Data excerpts:
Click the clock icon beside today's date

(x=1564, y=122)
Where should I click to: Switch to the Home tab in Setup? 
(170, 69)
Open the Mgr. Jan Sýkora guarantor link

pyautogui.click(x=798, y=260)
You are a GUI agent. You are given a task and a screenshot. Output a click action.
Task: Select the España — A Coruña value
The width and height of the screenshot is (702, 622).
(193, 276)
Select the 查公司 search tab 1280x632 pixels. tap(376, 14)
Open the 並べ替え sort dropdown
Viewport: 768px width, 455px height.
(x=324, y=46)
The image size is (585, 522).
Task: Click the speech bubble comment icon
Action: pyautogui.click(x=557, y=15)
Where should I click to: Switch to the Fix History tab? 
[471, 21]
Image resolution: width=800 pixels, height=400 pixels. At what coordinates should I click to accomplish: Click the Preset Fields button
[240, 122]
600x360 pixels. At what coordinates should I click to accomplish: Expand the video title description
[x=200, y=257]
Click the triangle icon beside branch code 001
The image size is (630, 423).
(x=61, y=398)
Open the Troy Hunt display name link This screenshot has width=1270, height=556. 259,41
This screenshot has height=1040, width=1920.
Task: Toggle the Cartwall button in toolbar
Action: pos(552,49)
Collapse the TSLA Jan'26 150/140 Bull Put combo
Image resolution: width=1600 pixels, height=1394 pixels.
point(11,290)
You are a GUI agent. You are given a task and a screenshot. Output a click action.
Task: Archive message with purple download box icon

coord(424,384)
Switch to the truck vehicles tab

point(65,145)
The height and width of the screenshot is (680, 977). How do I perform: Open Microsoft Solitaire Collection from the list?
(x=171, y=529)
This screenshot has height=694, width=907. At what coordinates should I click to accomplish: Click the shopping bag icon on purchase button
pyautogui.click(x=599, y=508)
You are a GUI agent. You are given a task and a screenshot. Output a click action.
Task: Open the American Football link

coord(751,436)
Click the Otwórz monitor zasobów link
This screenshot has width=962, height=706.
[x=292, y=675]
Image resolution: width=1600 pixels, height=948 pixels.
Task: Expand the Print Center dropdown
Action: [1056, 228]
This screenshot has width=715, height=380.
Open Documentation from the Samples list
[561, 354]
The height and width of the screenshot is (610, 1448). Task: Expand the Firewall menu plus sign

Work task:
Reproduce every single entry above exactly.

Written solution:
Click the clock icon beside today's date

(x=1564, y=122)
Where should I click to: Switch to the Home tab in Setup? 
(170, 69)
Open the Mgr. Jan Sýkora guarantor link

pyautogui.click(x=798, y=260)
You are a GUI agent. You are given a task and a screenshot. Output a click action.
Task: Select the España — A Coruña value
The width and height of the screenshot is (702, 622).
(193, 276)
Select the 查公司 search tab 1280x632 pixels. tap(376, 14)
Open the 並べ替え sort dropdown
Viewport: 768px width, 455px height.
(x=324, y=46)
The image size is (585, 522).
Task: Click the speech bubble comment icon
Action: pyautogui.click(x=557, y=15)
Where should I click to: Switch to the Fix History tab? 
[471, 21]
Image resolution: width=800 pixels, height=400 pixels. At what coordinates should I click to accomplish: Click the Preset Fields button
[240, 122]
600x360 pixels. At what coordinates should I click to accomplish: Expand the video title description
[x=200, y=257]
Click the triangle icon beside branch code 001
The image size is (630, 423).
(x=61, y=398)
Open the Troy Hunt display name link This screenshot has width=1270, height=556. 259,41
This screenshot has height=1040, width=1920.
Task: Toggle the Cartwall button in toolbar
Action: pos(552,49)
Collapse the TSLA Jan'26 150/140 Bull Put combo
Image resolution: width=1600 pixels, height=1394 pixels.
point(11,290)
You are a GUI agent. You are given a task and a screenshot. Output a click action.
Task: Archive message with purple download box icon

coord(424,384)
Switch to the truck vehicles tab

point(65,145)
The height and width of the screenshot is (680, 977). How do I perform: Open Microsoft Solitaire Collection from the list?
(x=171, y=529)
This screenshot has height=694, width=907. At what coordinates should I click to accomplish: Click the shopping bag icon on purchase button
pyautogui.click(x=599, y=508)
You are a GUI agent. You are given a task and a screenshot. Output a click action.
Task: Open the American Football link

coord(751,436)
Click the Otwórz monitor zasobów link
This screenshot has width=962, height=706.
[x=292, y=675]
Image resolution: width=1600 pixels, height=948 pixels.
Task: Expand the Print Center dropdown
Action: [1056, 228]
This screenshot has width=715, height=380.
Open Documentation from the Samples list
[561, 354]
The height and width of the screenshot is (610, 1448). Task: Expand the Firewall menu plus sign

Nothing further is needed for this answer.